Faculty of Medicine Memorial University of Newfoundland
- Type: Public
- Established: 1967; 59 years ago
- Affiliations: Memorial University of Newfoundland
- Location: St. John's, Newfoundland and Labrador, Canada
- Website: www.med.mun.ca

= Memorial University of Newfoundland Faculty of Medicine =

Canadian medical school

Faculty of Medicine of Memorial University of Newfoundland is located on the eastern edge of North America and is one of two medical schools in Atlantic Canada. It was founded in 1967 and is the academic core of health research in the province.

The Faculty of Medicine includes the medical school, postgraduate residency training programs and graduate programs leading to a Masters, Doctoral or MD-PhD degree or to diplomas in Community Health, Clinical Epidemiology and Post-Secondary Studies (Health Professional Education). It is located in adjacent to the Health Sciences Centre on the northwest corner of the St. John's campus of Memorial University of Newfoundland, as well as many smaller sites in urban and rural areas throughout Newfoundland and Labrador and Atlantic Canada.

== History ==
In 1966, Lord Russell Brain completed a Royal Commission on Health, which advised that a medical school was crucial for health care in the province of Newfoundland and Labrador. Several other reports ensued, all supporting the necessity of a medical school. The federal government's Health Resources Fund was also essential to the realization of a medical school for this province. In 1967, Premier Joseph R. Smallwood committed the government to a formal financial commitment.

On Sept. 1, 1967, after an international search in Canada, England and the United States, the Faculty of Medicine became a reality with the appointment of Ian Rusted as the first dean of medicine.

That same year, the university announced K. B. Roberts, born in London, England, as associate dean of medicine, a position that became effective full-time in 1968. Both Rusted and Roberts traveled throughout Canada and the United States examining the setup of various medical schools in order to design the most appropriate model for Memorial University and the General Hospital.

The university announced two more appointments in the Faculty of Medicine in February 1968, and they too were heavily involved with the development of the school.
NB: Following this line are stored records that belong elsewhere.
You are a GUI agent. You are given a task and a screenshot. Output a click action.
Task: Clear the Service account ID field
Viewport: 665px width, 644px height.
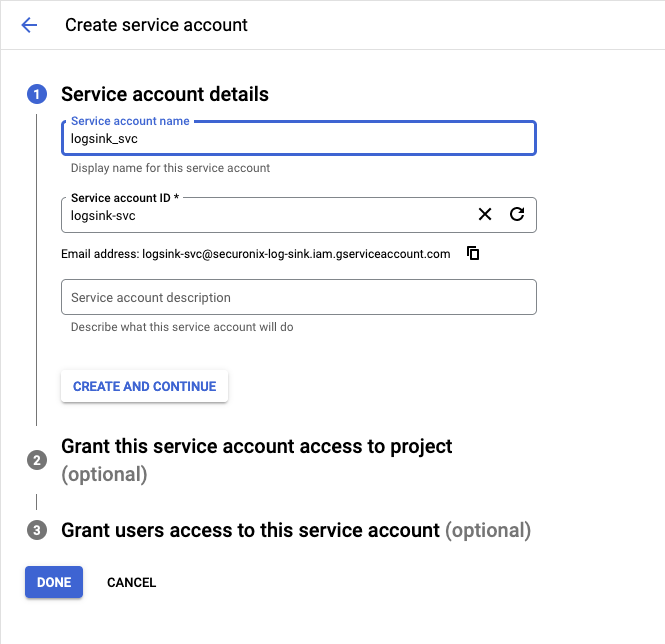485,214
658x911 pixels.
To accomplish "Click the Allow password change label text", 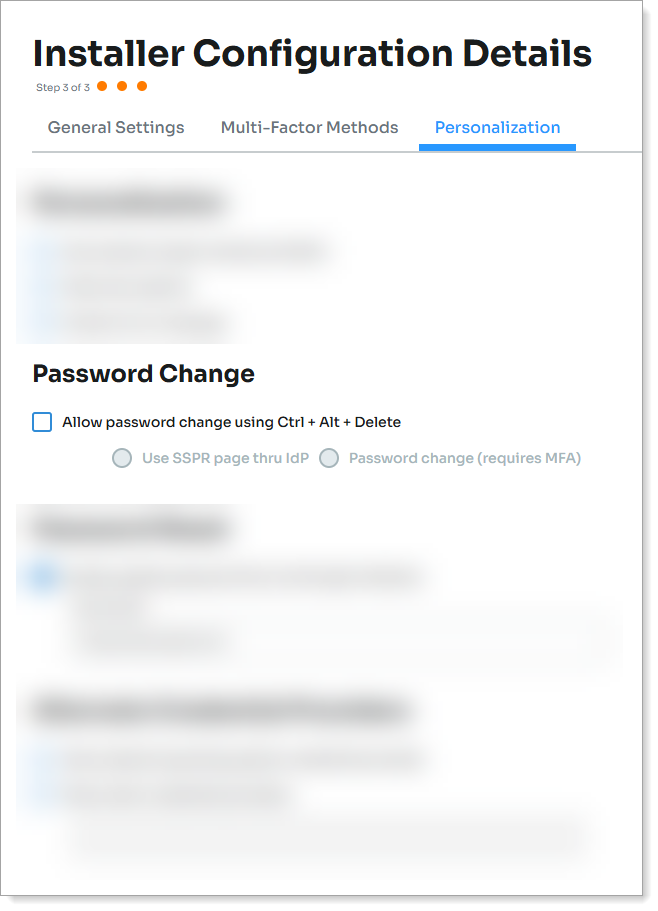I will [x=231, y=422].
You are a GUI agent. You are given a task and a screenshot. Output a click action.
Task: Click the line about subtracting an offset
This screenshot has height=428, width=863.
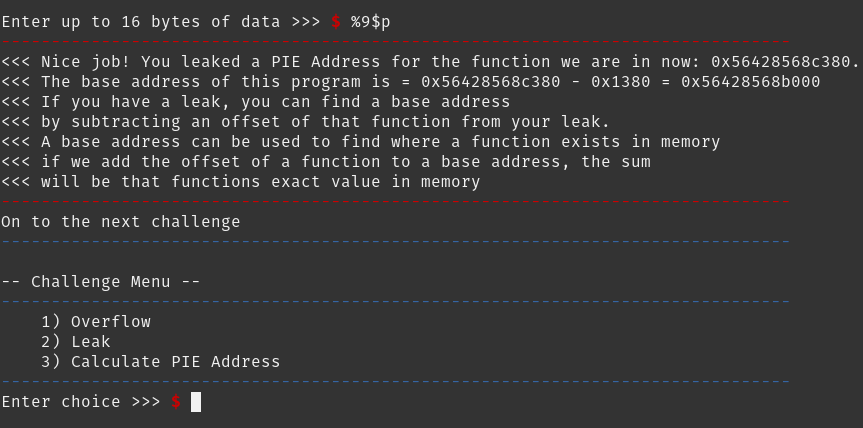tap(305, 122)
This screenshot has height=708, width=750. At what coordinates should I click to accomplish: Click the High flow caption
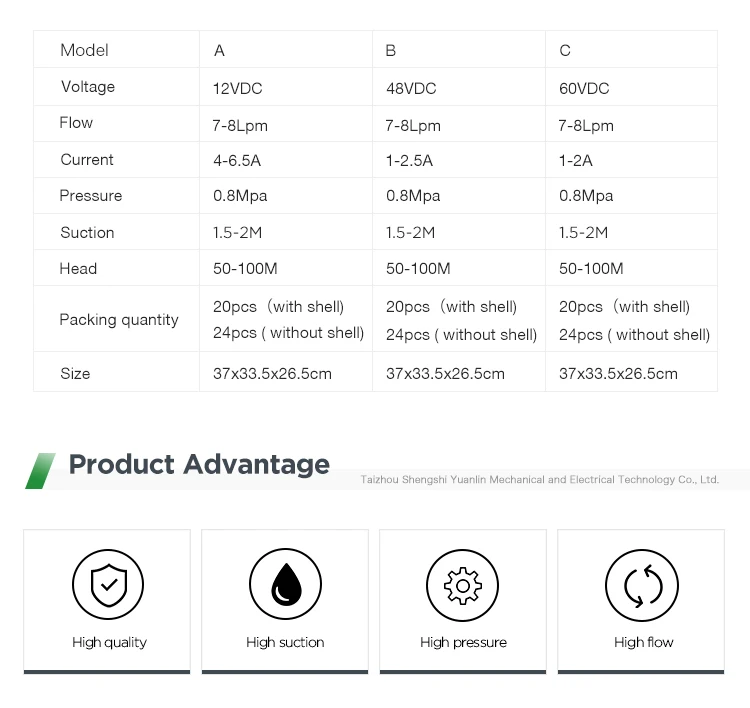[x=643, y=642]
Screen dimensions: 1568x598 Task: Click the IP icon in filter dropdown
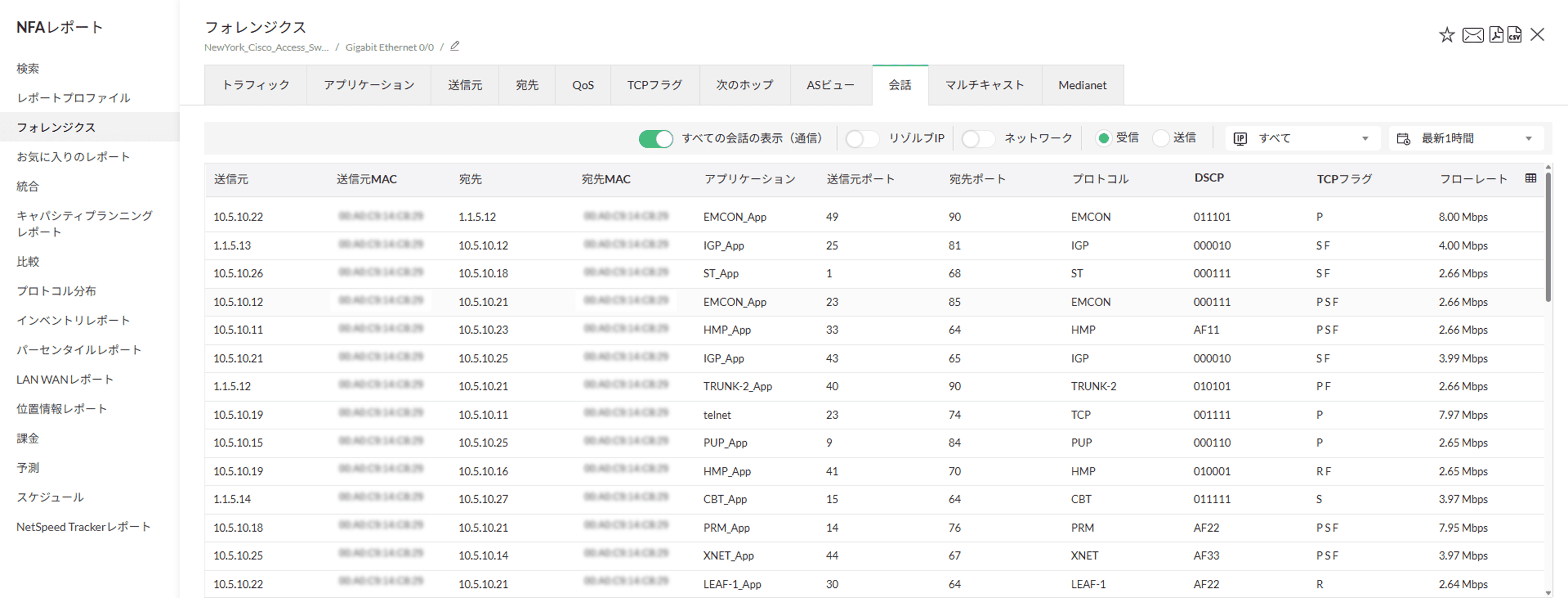(x=1240, y=139)
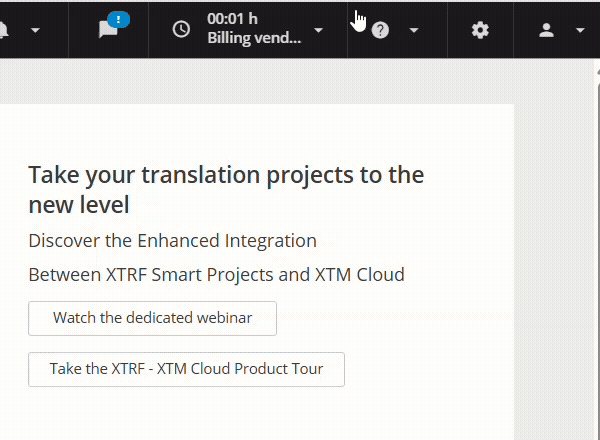The image size is (600, 440).
Task: Click Watch the dedicated webinar button
Action: 152,318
William Marshall, born in London, England, but now living in New York, was appointed associate professor of immunology and director of Postgraduate Medical Education, effective June 1, 1968. A. M. House, professor of neurology and chief of staff at the St. John's General Hospital, was appointed director of Continuing Medical Education (CME). All four doctors tackled the job of further faculty recruitment.

The first class graduated from Memorial's Faculty of Medicine in 1973. Sharon Peters was a member of the second graduating class from Memorial's Faculty of Medicine who went on to become the first clinical chief of critical care, and later became a professor.

The University is presently developing a Faculty of Medicine, in association with the University of Prince Edward Island.

== Programs ==
Memorial's Faculty of Medicine is accredited by the Committee on Accreditation of Canadian Medical Schools (CACMS) of the Association of Faculties of Medicine of Canada (AFMC) and the Liaison Committee on Medical Education (LCME) of the Association of American Medical Colleges (AAMC).

The Faculty of Medicine has 320 medical students and 250 postgraduate residents from all socio-economic backgrounds; nearly half come from rural areas. The faculty recently won the Keith Award for the seventh time for having the largest number of graduates practicing in a rural area 10 years after graduation. Memorial's average between 2007 and 2017 was 45 per cent compared to the national average of 22 per cent.

The four-year undergraduate medical program provides a comprehensive and integrated medical education. Teaching methods are diverse, but there is an emphasis on small group teaching. The size of the faculty and the student body facilitate a personalized learning environment. An integrated approach to the field of medicine is encouraged by a non-departmental administration system based on three divisions: Community Health and Humanities, BioMedical Sciences and the Clinical Sciences.

The faculty's curriculum places particular emphasis on community and rural medicine learning environments, and patient contact starts early in a medical student's training. Memorial's medical graduates are sought after across Canada and in the U.S. and are recognized for their clinical maturity and good grounding in the basics. The faculty excels in clinical teaching, and has research expertise in specific areas of clinical specialties, community health, epidemiology, applied health and services research, and basic medical science including neurosciences, immunology, cardiovascular & renal physiology and human genetic research.

Graduate programs include a wide range of programs and disciplines, including M.Sc., MPH, MHE, PhD and assorted diplomas in graduate fields.